**What you are asked to do**:
Tally every line of the records below that includes "agent", and reply with the total alone.
-- Input data follows --
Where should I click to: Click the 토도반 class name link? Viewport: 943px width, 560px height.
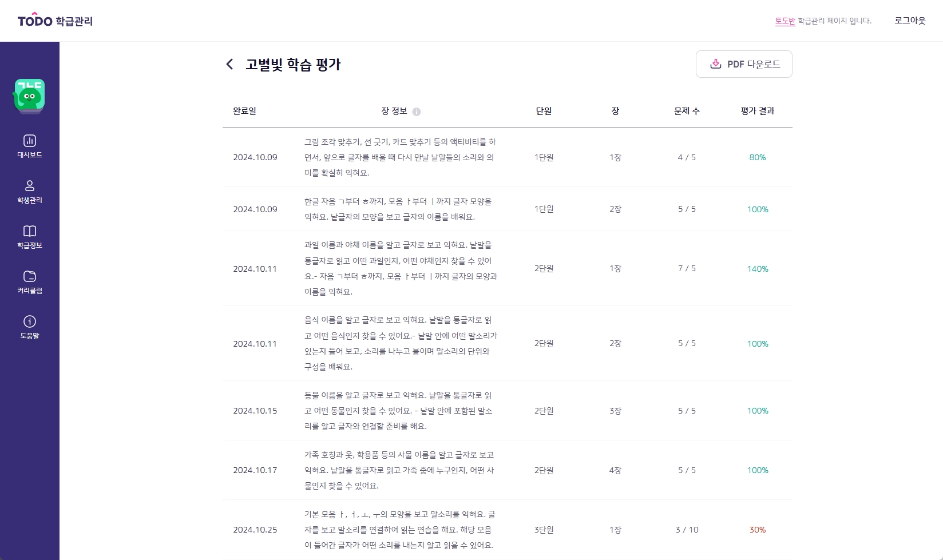click(785, 21)
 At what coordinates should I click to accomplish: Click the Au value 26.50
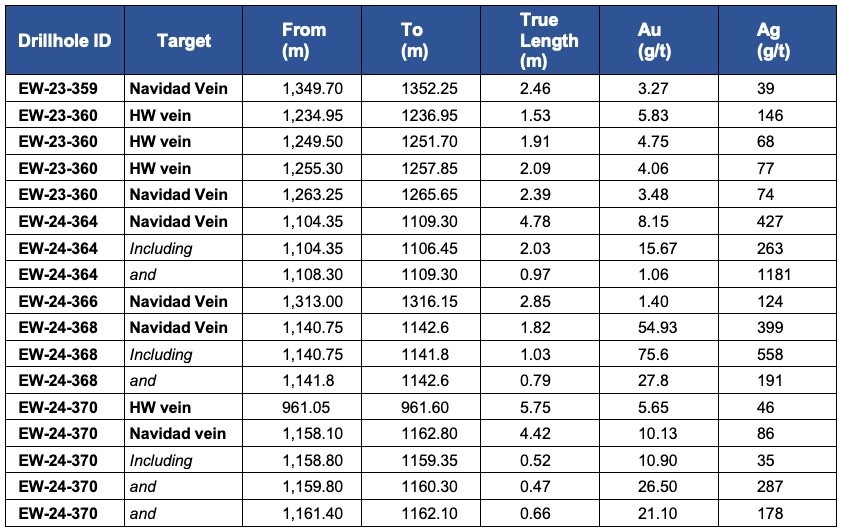click(656, 487)
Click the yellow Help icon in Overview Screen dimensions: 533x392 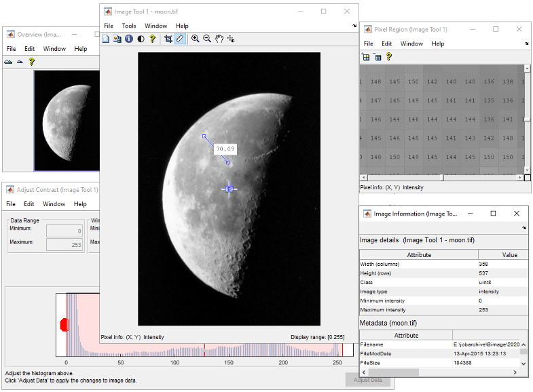[31, 62]
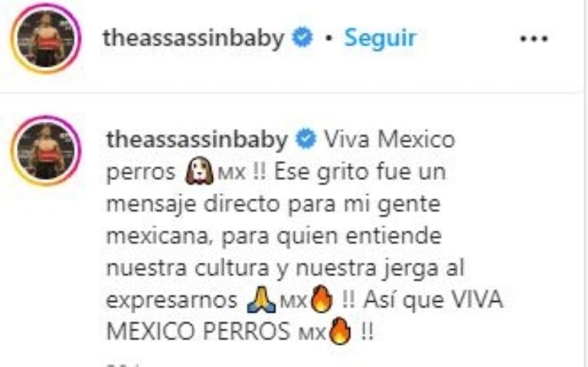Click the 'nuestra cultura' phrase in the caption
This screenshot has width=588, height=367.
click(188, 268)
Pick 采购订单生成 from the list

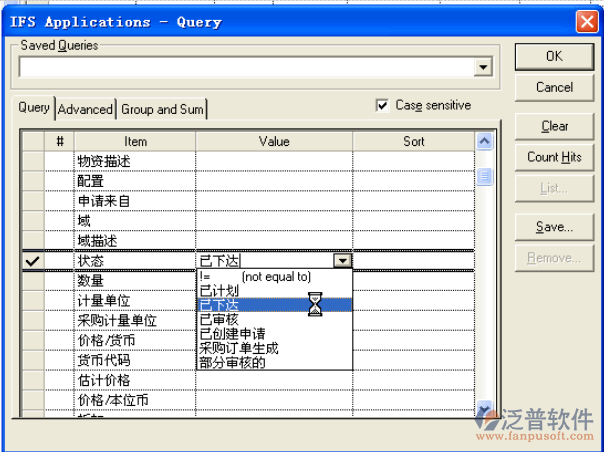coord(239,348)
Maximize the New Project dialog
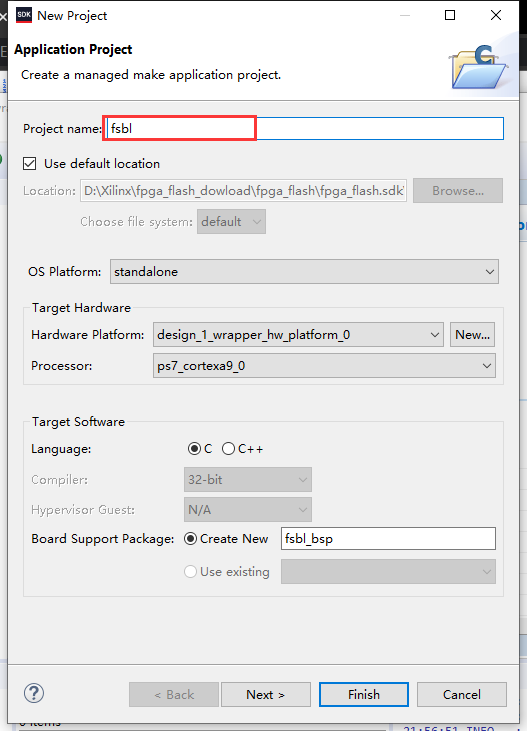The height and width of the screenshot is (731, 527). [450, 15]
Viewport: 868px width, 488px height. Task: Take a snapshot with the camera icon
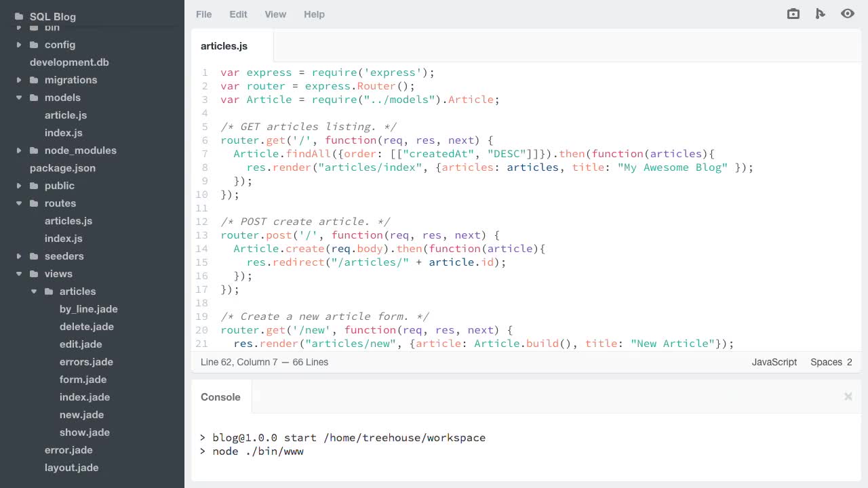(x=793, y=14)
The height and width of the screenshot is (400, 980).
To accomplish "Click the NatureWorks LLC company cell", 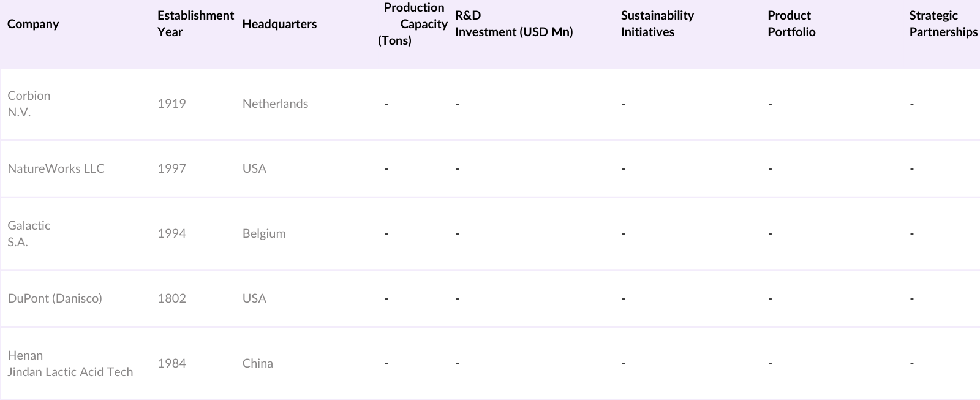I will 56,168.
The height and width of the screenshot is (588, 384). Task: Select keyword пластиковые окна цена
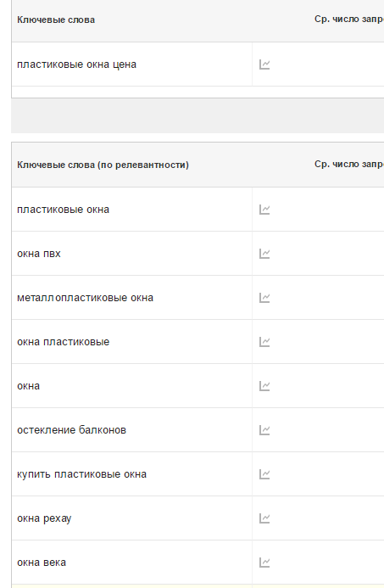coord(77,64)
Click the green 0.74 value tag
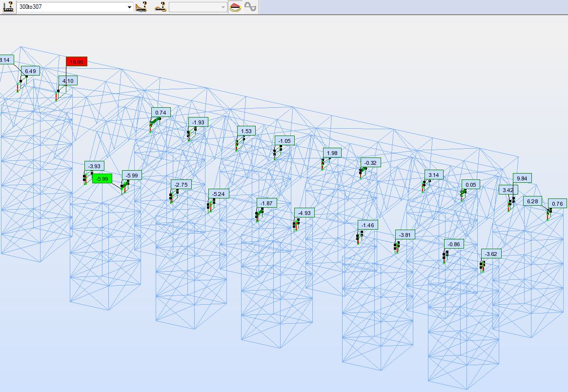Viewport: 568px width, 392px height. (x=160, y=112)
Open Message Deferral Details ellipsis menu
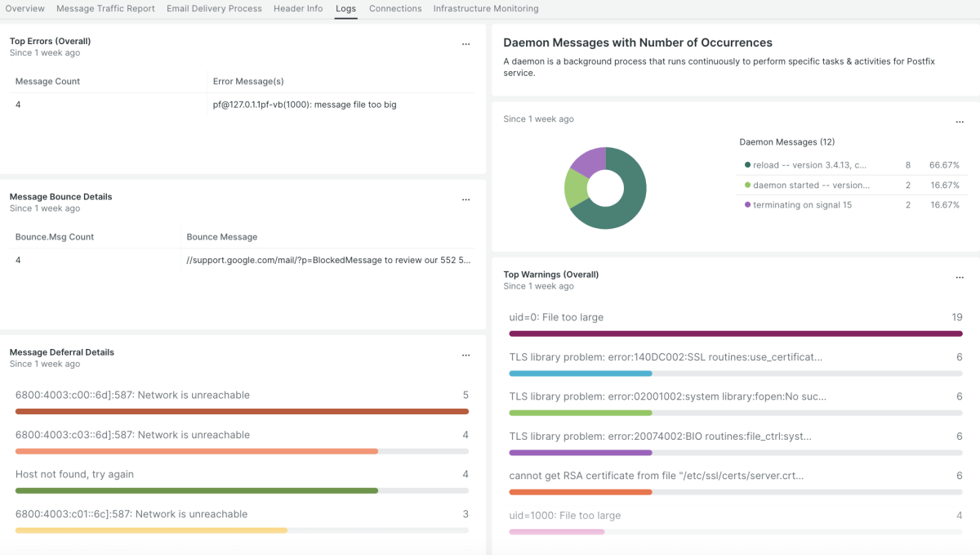Viewport: 980px width, 555px height. (466, 356)
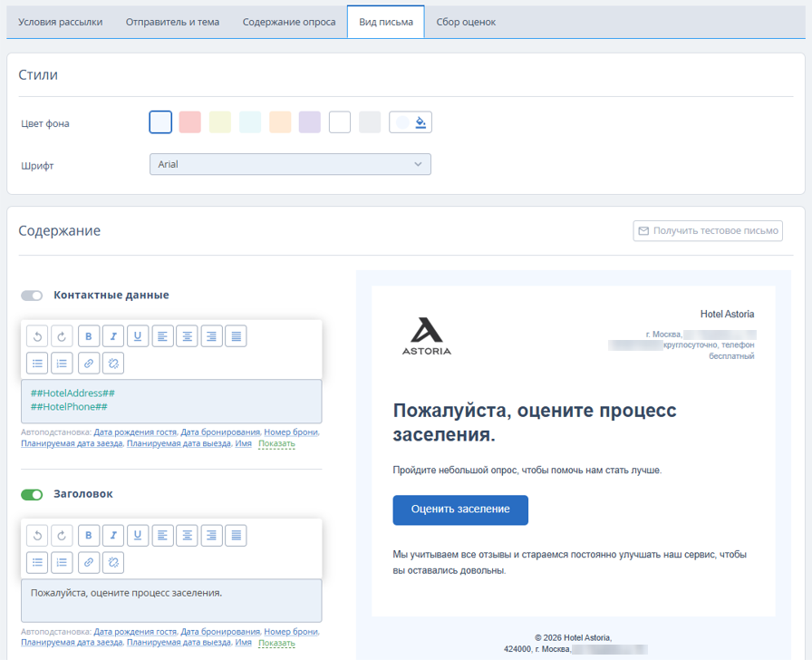The height and width of the screenshot is (660, 812).
Task: Apply italic in the Заголовок editor
Action: [x=113, y=535]
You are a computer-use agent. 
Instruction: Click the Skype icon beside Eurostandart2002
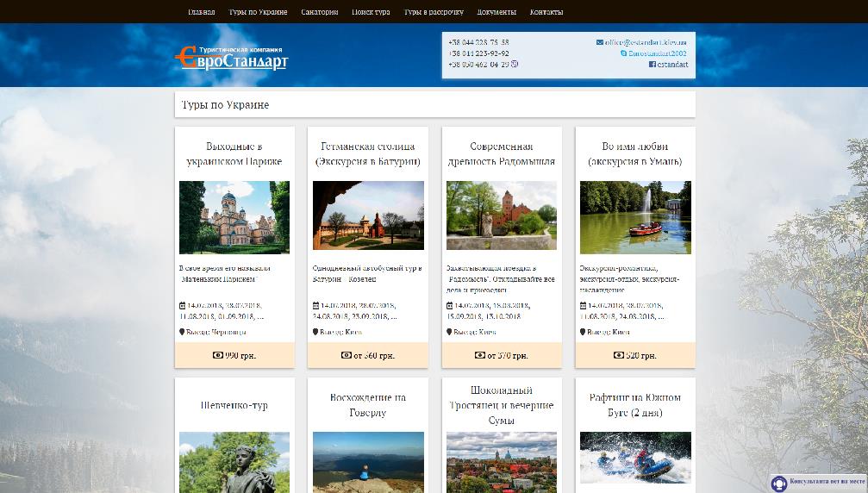(624, 53)

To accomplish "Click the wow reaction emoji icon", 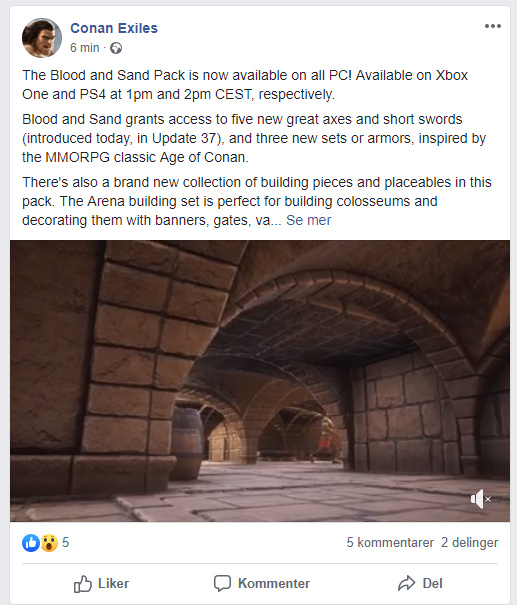I will pyautogui.click(x=49, y=543).
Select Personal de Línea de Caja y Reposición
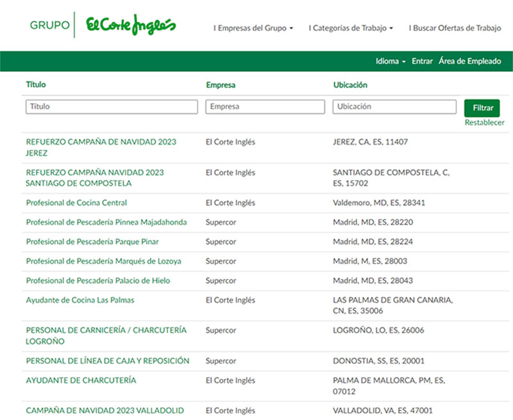 pos(107,361)
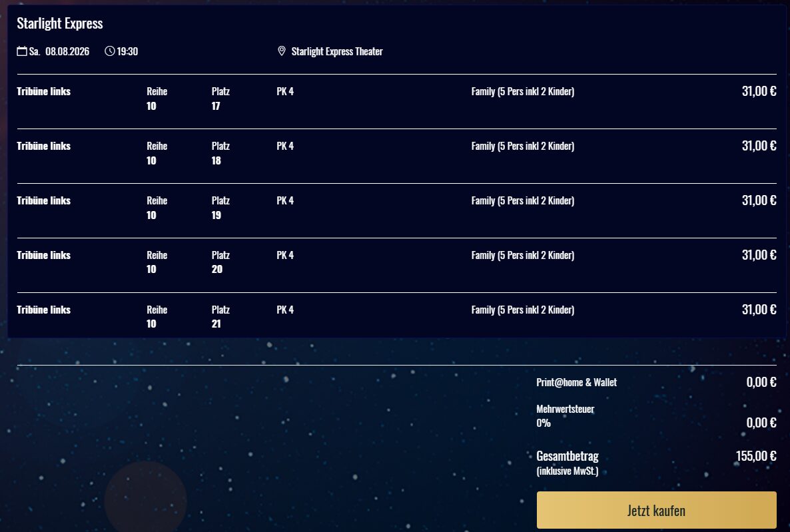790x532 pixels.
Task: Click the Gesamtbetrag total of 155,00 €
Action: pos(756,456)
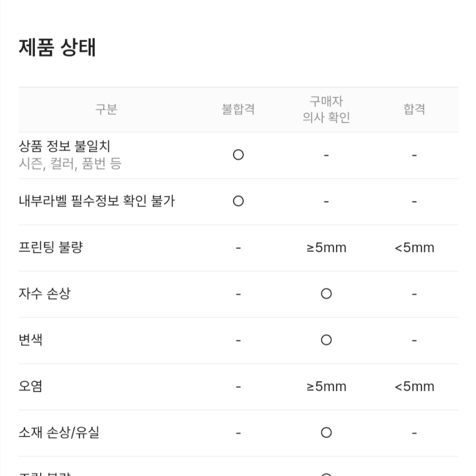Click the 시즌, 컬러, 품번 등 subtext
476x476 pixels.
[70, 164]
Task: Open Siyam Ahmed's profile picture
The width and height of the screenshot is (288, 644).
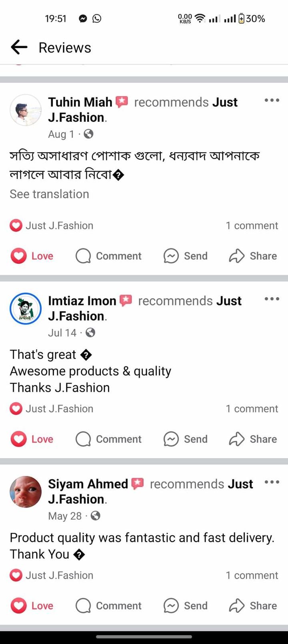Action: tap(26, 492)
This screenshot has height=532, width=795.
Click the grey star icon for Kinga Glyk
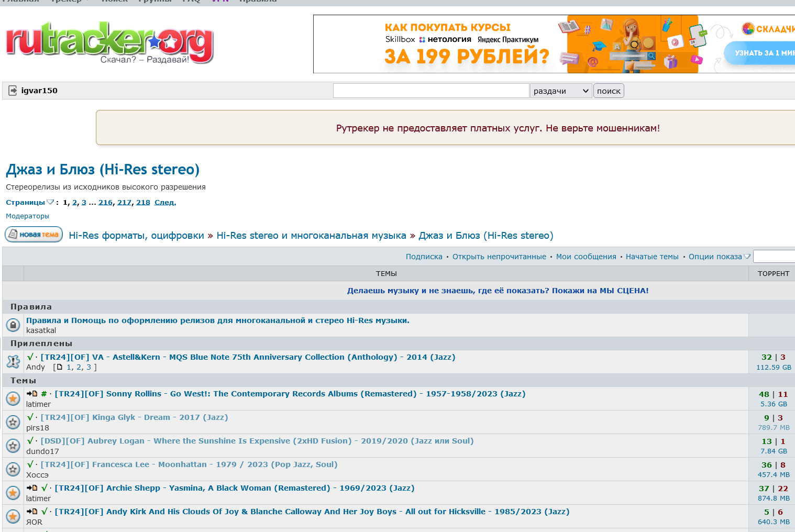click(x=13, y=422)
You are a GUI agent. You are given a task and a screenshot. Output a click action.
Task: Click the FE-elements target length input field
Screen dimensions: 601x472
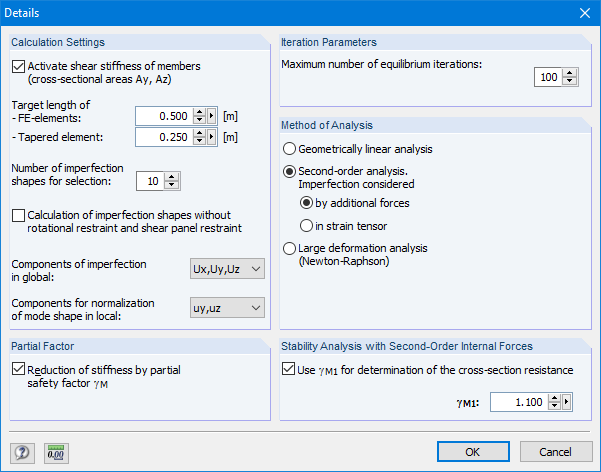coord(161,115)
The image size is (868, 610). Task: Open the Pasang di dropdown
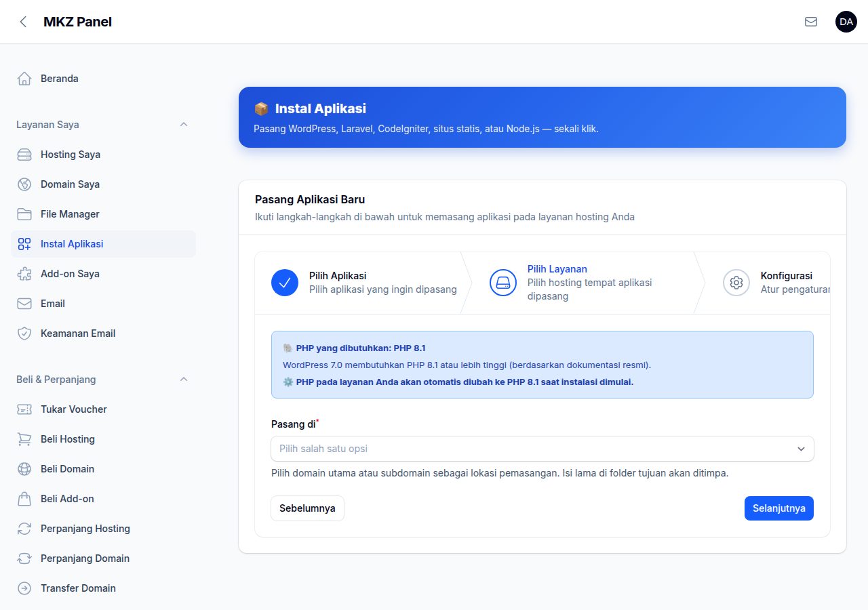click(x=543, y=449)
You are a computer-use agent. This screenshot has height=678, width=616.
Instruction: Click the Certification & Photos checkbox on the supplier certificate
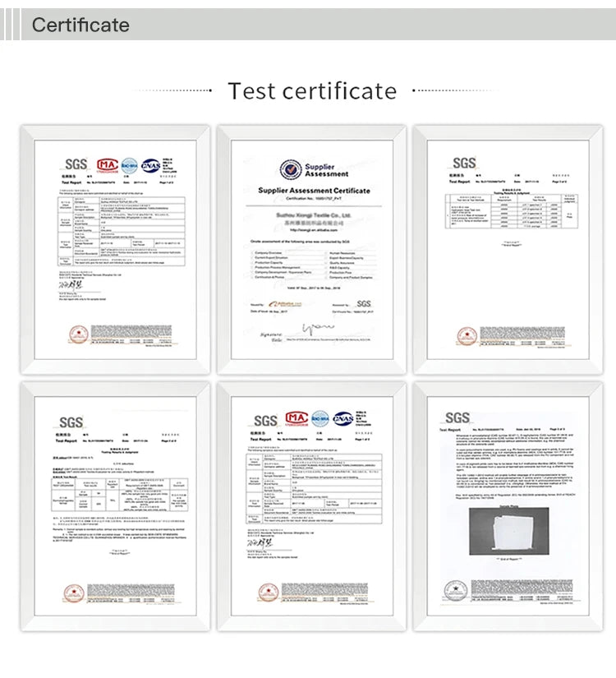[252, 276]
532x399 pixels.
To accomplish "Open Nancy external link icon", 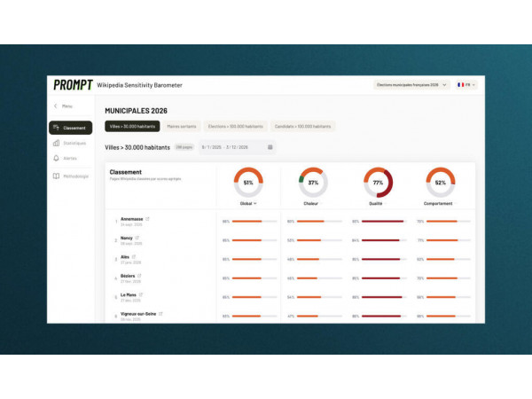I will point(137,238).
-- Input data concluded --
**Task response**:
3